For the most part, I’m just shooting from the hip and running on intuition but what’s so amazing is I’m talking with and meeting with local experts all the time. I’m trying to push them to move towards local food and also trying to take in their mentorship as much as I can.

But I also get to think up zany ideas. One example is I want to have at least a few vegetable orchestra performances. There’s a group called the Trans-Acoustic Orchestra — this Austrian group that does concerts using instruments made out of veggies. We’ll be making our own veggie instruments to play with the kids.

Q. What makes all this hard work worthwhile?

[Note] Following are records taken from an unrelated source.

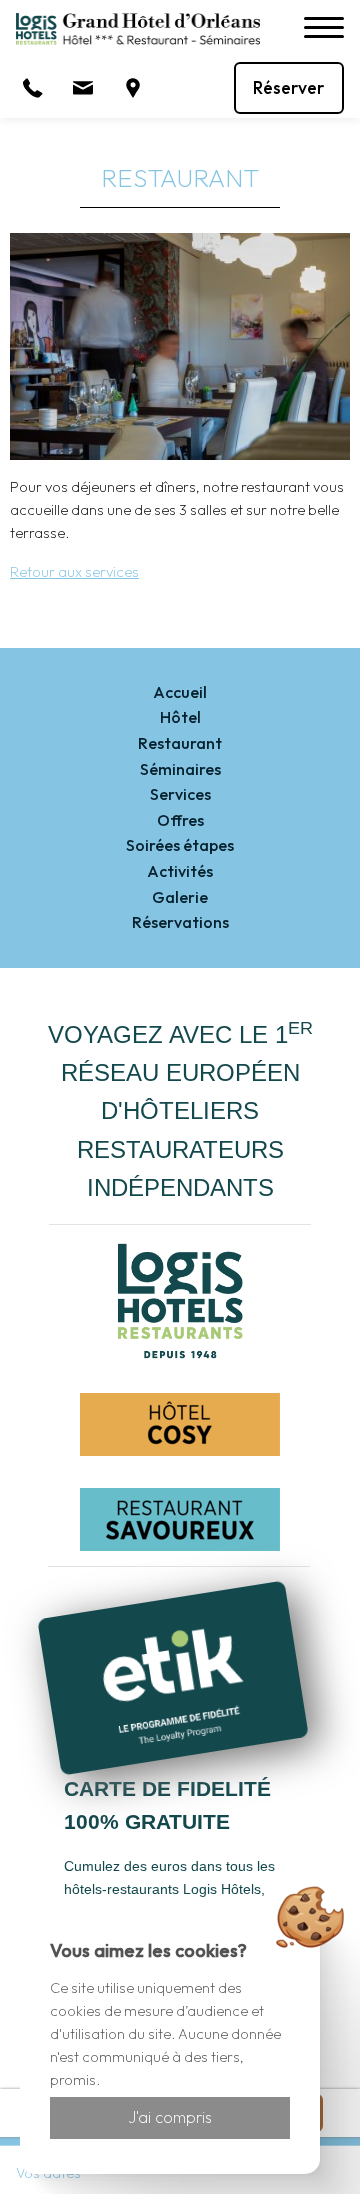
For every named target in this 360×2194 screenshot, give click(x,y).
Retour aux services (74, 572)
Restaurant (180, 743)
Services (180, 794)
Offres (180, 820)
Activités (180, 871)
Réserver (288, 87)
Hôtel (180, 717)
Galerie (180, 897)
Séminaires (180, 769)
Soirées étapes (180, 845)
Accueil (180, 692)
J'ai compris (170, 2117)
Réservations (180, 922)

A. I think it really hit me on my first day in the school cafeteria with a table full of zucchinis. We had samples of a roasted zucchini recipe and I was doing basic veggie identification. I realized that when kids have freedom to engage with food experiences — where it’s not a requirement, where it’s a choice — they take a much more active role in their food decisions. I noticed that kids already had stories and experiences of their own. Even the second and third graders would come to me saying, “My mom’s zucchini are twice that size.”

Sometimes just trying things under different circumstances makes a huge difference. I feel like I’m this ambassador, or a link in the web between all these people who are connected through food but don’t always get to talk to each other.

Being able to share the stories of food — that’s one of the most rewarding parts of the job. We’re all working to improve it, but sharing stories and connecting the community around the same goals — that makes it feel so relevant.

Q. What’s next for you?

A. I’m not sure yet. I think that I’d like to go to grad school someday for food and sustainable agriculture, or [maybe] continue my terms of service.

Interviews have been condensed and edited for length.